I think that is something that is a growing process. Stem cell research like abortion, like assisted reproduction, genetic intervention – these are all part of the field of bioethics. I think that what is happening in the Church today is people are becoming more and more aware of bioethics issues, but I think they hear more about them through the culture and through the public than through the Church. I also think that the Church has been lagging behind the public in terms of informing people and in terms of helping people develop a Christian understanding and outlook on these issues so when they hear about them they have some ideas of how this connect to Christian faith.

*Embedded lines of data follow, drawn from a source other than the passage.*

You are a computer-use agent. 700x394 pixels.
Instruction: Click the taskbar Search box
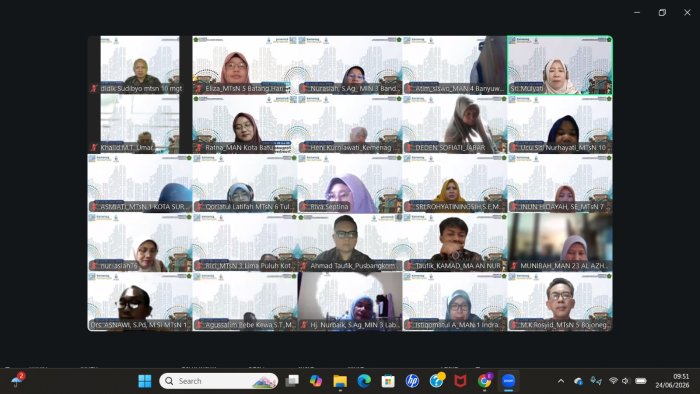219,381
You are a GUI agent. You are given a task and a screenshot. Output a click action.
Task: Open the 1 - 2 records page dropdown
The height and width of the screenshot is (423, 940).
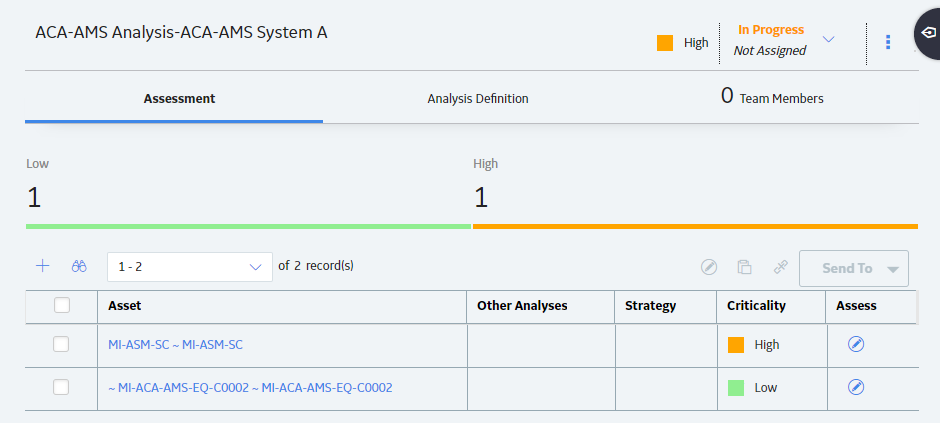(189, 267)
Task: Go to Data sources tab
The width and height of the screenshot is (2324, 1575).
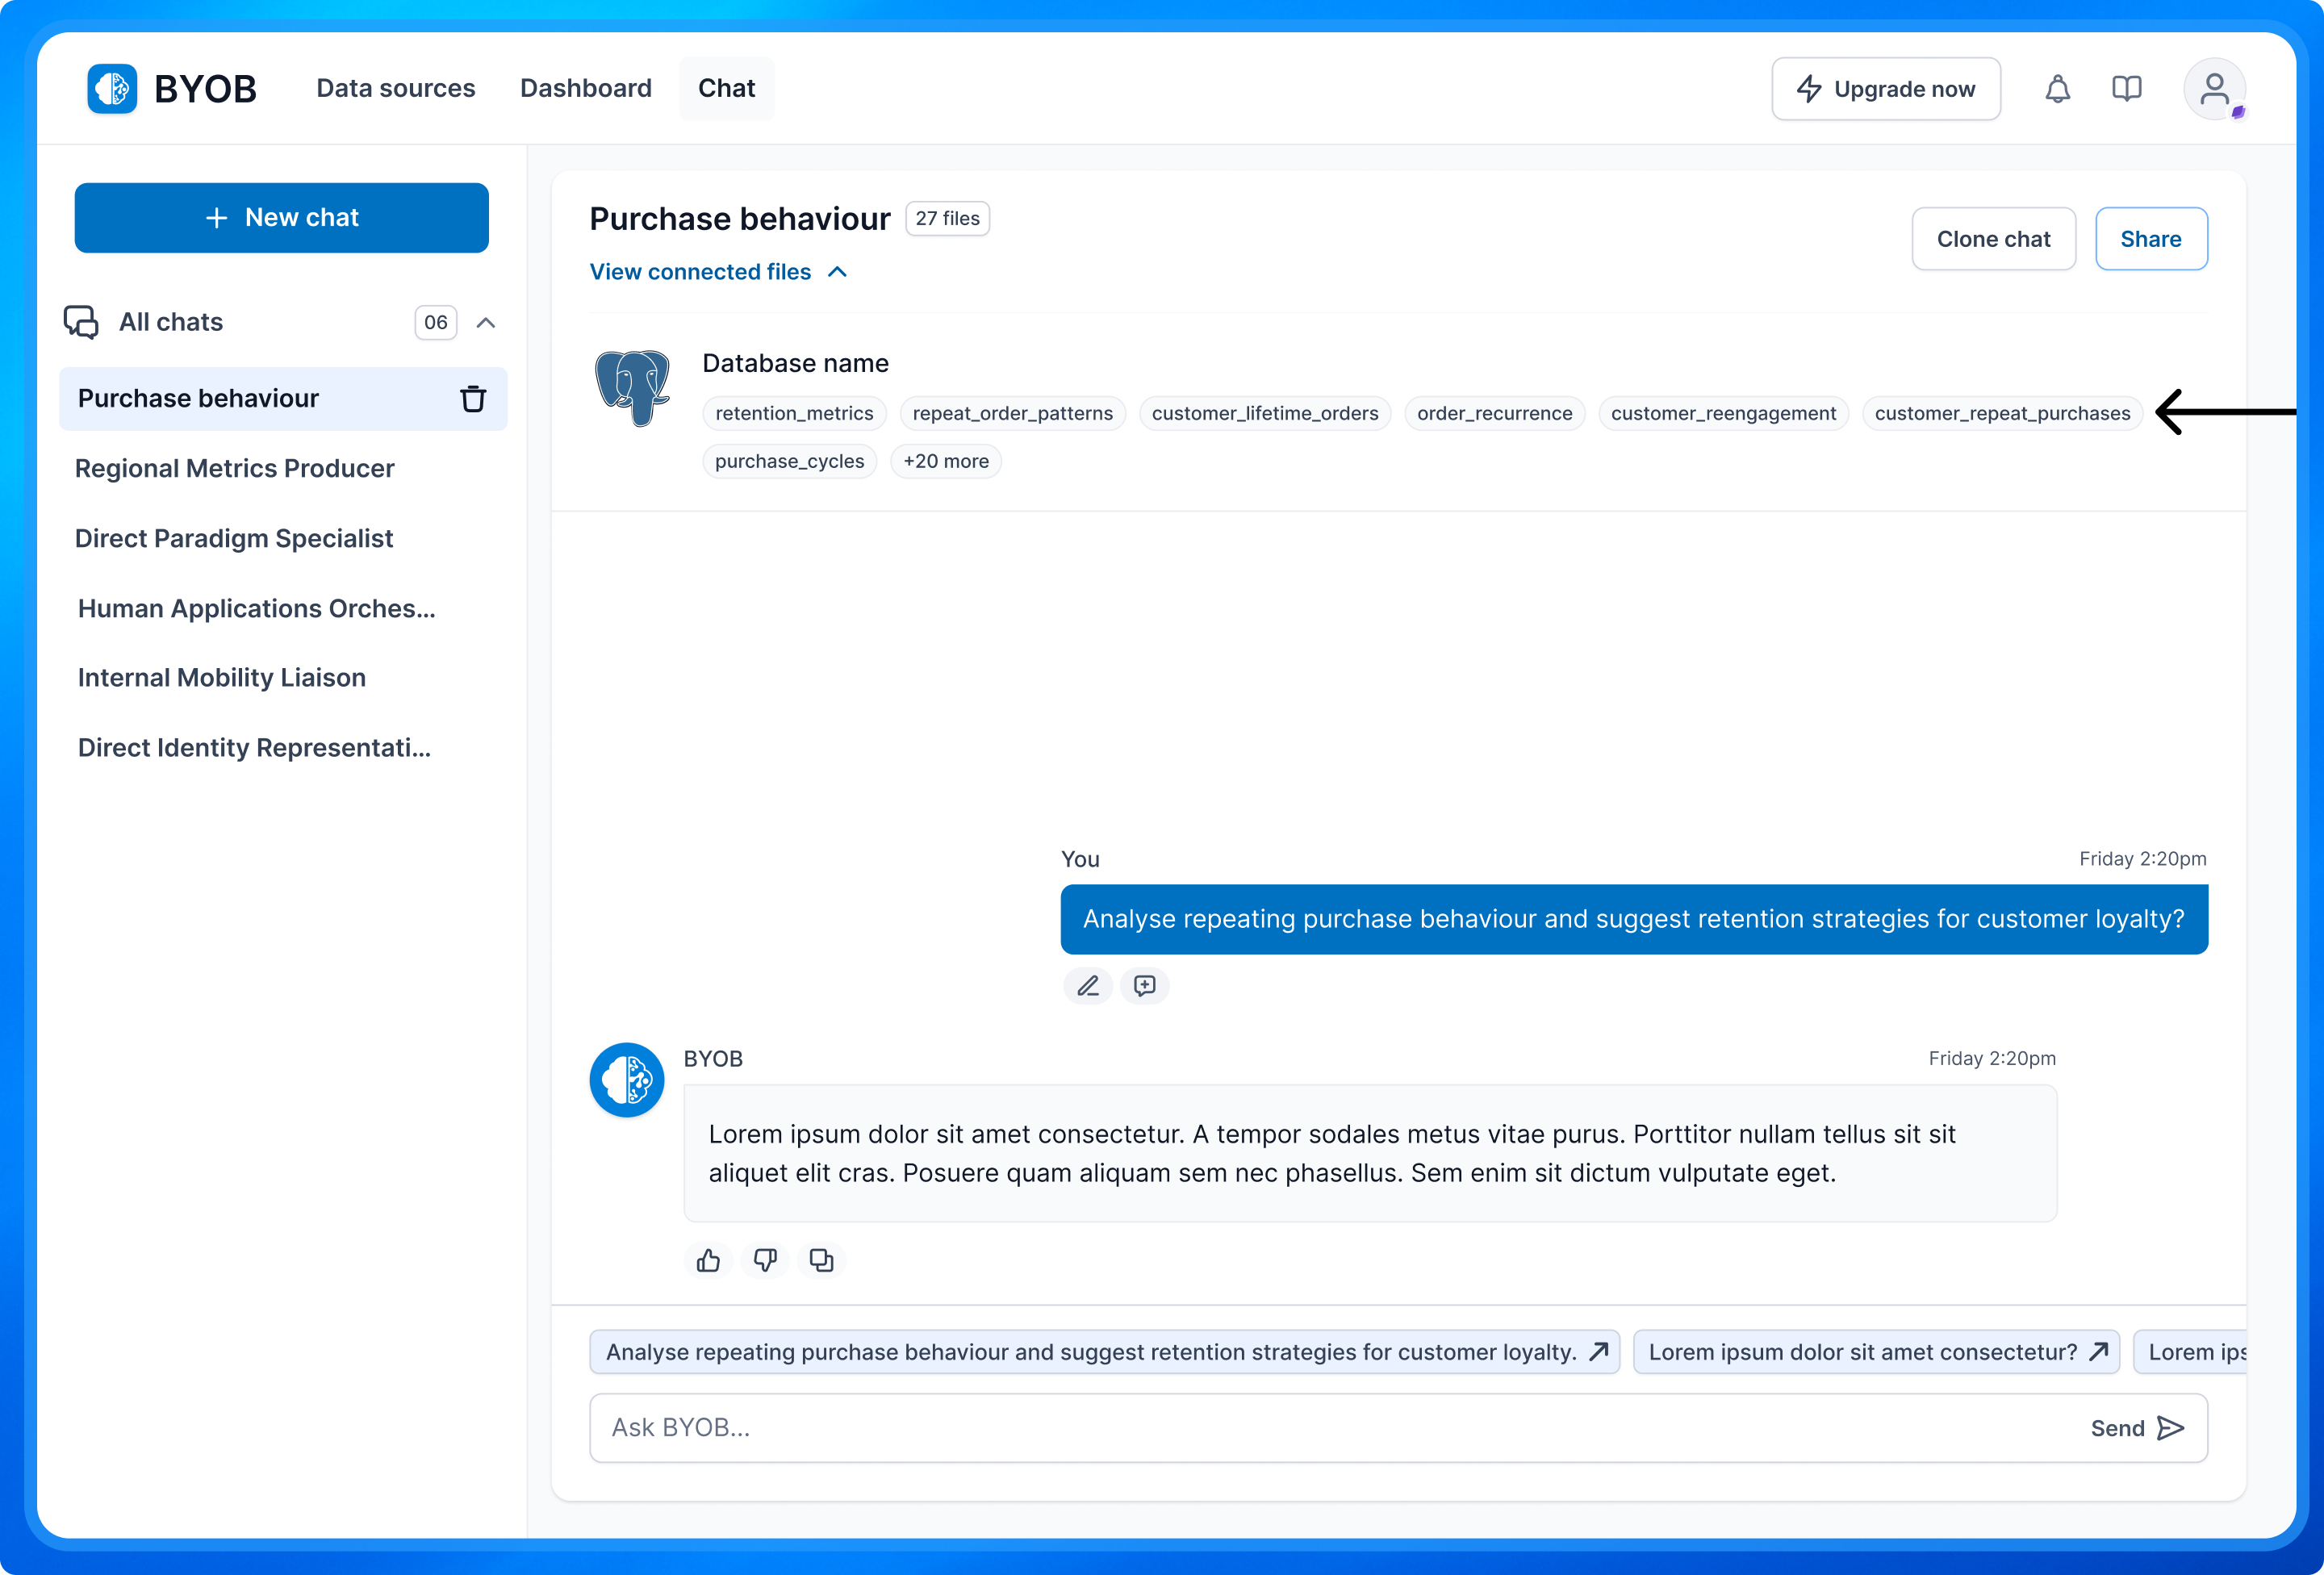Action: pos(395,88)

Part of the problem here is one of leadership. I think to be fair most of the leaders in the Church – both clergy as well as lay leaders in the Church – have had very little bioethics training and education. It might have been part of their pastoral training or clerical training or others might be in related fields like law, public policy, medicine, healthcare and would have bioethics training.

I think the fact that there is a lack of robust Christian voice and lack of many churches speaking out on these issues just really underscores the need for more people to get training in bioethics as part of their pastoral training and for lay leaders.

Trinity International University has one of the very few places in the world that developed entire degree programs that connect biblical faith to this whole set of bioethics issue. So people are getting both pastoral training and bioethics while other people can get full-blown bioethics degrees to provide the leadership in the church so that the church can really be an informed voice. We need people to not only be reacting and shouting but really be engaged in meaningful dialogue and discussion and debate.

Dr. Kilner helped in the founding of The Center for Bioethics Human Dignity in 1994 and has since served as the Center’s President and CEO. He continues to hold the position of Senior Scholar. Kilner received his bachelor degree at Yale University and earned an M.Div. degree from Gordon-Conwelll Theological Seminary. He also holds an A.M. and a Ph.D. “With Distinction” in religious ethics with an emphasis in bioethics from Harvard University. Prior to teaching at Trinity International University, he taught at The Park Ridge Center for the Study of Health, Faith, and Ethics, Northwestern University Medical School, Asbury Theological Seminary, and at University of Kentucky.